# Task prompt
Copy exactly the lines of the data below that run from the line holding "Collapse the 费用中心 submenu chevron" through the line holding "Screen dimensions: 1568x783", both ends included.

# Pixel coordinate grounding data
Content starts
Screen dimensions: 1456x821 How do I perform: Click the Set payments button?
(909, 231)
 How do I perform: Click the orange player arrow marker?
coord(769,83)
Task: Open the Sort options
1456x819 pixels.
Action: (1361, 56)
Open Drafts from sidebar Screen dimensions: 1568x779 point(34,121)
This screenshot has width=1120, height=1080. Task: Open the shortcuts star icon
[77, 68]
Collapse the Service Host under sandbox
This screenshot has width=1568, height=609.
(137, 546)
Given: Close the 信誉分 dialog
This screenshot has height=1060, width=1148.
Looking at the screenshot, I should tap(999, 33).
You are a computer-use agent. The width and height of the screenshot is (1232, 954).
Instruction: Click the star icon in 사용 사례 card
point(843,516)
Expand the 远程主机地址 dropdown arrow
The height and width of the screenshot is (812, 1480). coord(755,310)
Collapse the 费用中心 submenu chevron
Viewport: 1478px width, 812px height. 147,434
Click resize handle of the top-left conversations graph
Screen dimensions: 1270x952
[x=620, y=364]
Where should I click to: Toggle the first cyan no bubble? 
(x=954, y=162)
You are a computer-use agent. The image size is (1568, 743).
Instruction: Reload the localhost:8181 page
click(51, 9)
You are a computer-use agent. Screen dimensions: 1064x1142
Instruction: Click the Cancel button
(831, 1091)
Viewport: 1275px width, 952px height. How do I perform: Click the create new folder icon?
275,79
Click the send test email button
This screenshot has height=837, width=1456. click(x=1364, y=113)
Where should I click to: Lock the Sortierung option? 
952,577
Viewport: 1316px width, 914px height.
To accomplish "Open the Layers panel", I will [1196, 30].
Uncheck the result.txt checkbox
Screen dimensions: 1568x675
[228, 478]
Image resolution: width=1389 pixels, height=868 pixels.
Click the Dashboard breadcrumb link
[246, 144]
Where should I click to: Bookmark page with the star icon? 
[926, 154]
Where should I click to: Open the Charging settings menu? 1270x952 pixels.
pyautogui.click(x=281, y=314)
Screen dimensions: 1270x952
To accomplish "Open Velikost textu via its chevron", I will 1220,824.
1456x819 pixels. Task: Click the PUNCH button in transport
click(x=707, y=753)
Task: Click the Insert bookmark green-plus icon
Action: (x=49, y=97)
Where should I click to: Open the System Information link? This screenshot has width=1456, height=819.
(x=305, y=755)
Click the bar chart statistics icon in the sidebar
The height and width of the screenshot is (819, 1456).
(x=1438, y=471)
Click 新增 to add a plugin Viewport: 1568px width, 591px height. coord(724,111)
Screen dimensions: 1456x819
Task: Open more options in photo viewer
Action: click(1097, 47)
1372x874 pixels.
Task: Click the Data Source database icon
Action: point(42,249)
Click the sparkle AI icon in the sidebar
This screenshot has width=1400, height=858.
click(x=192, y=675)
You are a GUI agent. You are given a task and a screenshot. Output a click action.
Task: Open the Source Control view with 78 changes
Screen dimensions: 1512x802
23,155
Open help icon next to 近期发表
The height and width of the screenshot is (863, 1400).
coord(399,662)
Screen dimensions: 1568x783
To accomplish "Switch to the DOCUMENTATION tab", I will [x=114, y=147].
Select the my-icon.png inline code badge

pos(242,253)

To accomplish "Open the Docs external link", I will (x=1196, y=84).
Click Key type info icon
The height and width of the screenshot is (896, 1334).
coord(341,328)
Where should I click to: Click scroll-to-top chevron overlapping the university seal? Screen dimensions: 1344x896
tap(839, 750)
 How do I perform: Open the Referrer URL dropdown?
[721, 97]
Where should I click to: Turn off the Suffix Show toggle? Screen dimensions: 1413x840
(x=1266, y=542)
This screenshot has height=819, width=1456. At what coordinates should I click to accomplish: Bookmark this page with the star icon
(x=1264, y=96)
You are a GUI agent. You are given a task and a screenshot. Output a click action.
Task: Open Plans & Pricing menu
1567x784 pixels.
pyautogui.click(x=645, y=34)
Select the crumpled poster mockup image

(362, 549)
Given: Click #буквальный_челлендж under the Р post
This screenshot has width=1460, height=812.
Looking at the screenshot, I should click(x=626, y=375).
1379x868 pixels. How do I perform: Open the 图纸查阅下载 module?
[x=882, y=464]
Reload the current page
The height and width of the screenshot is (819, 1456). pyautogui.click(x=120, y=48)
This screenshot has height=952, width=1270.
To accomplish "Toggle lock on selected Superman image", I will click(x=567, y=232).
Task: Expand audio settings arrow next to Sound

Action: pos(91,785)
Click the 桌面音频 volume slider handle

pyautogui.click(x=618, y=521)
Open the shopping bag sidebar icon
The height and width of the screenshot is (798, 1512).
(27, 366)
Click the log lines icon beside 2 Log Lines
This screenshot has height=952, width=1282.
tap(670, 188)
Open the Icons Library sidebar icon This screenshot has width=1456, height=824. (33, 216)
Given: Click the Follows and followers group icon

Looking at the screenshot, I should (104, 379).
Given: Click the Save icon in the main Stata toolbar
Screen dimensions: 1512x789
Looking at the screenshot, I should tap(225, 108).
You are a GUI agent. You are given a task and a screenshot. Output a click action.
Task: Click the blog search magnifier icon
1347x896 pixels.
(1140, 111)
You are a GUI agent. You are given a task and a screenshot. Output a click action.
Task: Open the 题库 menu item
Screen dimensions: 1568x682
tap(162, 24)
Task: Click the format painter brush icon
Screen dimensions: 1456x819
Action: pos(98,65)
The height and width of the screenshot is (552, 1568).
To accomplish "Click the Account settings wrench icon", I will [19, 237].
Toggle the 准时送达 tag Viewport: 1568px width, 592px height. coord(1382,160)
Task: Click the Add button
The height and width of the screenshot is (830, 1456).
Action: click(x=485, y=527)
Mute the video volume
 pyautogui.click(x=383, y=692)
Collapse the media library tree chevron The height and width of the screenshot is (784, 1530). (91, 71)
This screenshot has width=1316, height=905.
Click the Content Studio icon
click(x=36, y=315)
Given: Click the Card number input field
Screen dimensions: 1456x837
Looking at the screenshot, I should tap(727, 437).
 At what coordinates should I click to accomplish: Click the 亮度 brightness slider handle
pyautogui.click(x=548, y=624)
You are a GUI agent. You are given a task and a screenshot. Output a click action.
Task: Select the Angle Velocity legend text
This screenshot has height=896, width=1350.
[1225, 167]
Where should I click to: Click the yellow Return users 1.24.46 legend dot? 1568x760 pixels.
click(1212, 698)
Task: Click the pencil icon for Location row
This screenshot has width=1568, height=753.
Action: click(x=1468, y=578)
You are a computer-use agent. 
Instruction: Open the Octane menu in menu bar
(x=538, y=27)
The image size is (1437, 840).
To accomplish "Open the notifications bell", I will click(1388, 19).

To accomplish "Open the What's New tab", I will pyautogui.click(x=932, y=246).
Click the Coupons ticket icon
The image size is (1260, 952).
Content ends
# Solution below
Collapse the 费用中心 submenu chevron
Viewport: 1478px width, 812px height. 147,434
Click resize handle of the top-left conversations graph
Screen dimensions: 1270x952
[x=620, y=364]
Where should I click to: Toggle the first cyan no bubble? 
(x=954, y=162)
You are a computer-use agent. The image size is (1568, 743).
Instruction: Reload the localhost:8181 page
click(51, 9)
You are a computer-use agent. Screen dimensions: 1064x1142
Instruction: Click the Cancel button
(831, 1091)
Viewport: 1275px width, 952px height. How do I perform: Click the create new folder icon?
275,79
Click the send test email button
This screenshot has height=837, width=1456. click(x=1364, y=113)
Where should I click to: Lock the Sortierung option? 
952,577
Viewport: 1316px width, 914px height.
To accomplish "Open the Layers panel", I will [1196, 30].
Uncheck the result.txt checkbox
Screen dimensions: 1568x675
[228, 478]
Image resolution: width=1389 pixels, height=868 pixels.
Click the Dashboard breadcrumb link
[246, 144]
Where should I click to: Bookmark page with the star icon? 
[926, 154]
Where should I click to: Open the Charging settings menu? 1270x952 pixels.
pyautogui.click(x=281, y=314)
Screen dimensions: 1270x952
To accomplish "Open Velikost textu via its chevron", I will 1220,824.
1456x819 pixels. Task: Click the PUNCH button in transport
click(x=707, y=753)
Task: Click the Insert bookmark green-plus icon
Action: (x=49, y=97)
Where should I click to: Open the System Information link? This screenshot has width=1456, height=819.
(x=305, y=755)
Click the bar chart statistics icon in the sidebar
The height and width of the screenshot is (819, 1456).
(x=1438, y=471)
Click 新增 to add a plugin Viewport: 1568px width, 591px height. coord(724,111)
Screen dimensions: 1456x819
Task: Open more options in photo viewer
Action: click(1097, 47)
1372x874 pixels.
Task: Click the Data Source database icon
Action: point(42,249)
Click the sparkle AI icon in the sidebar
This screenshot has width=1400, height=858.
click(x=192, y=675)
You are a GUI agent. You are given a task and a screenshot. Output a click action.
Task: Open the Source Control view with 78 changes
Screen dimensions: 1512x802
23,155
Open help icon next to 近期发表
The height and width of the screenshot is (863, 1400).
coord(399,662)
Screen dimensions: 1568x783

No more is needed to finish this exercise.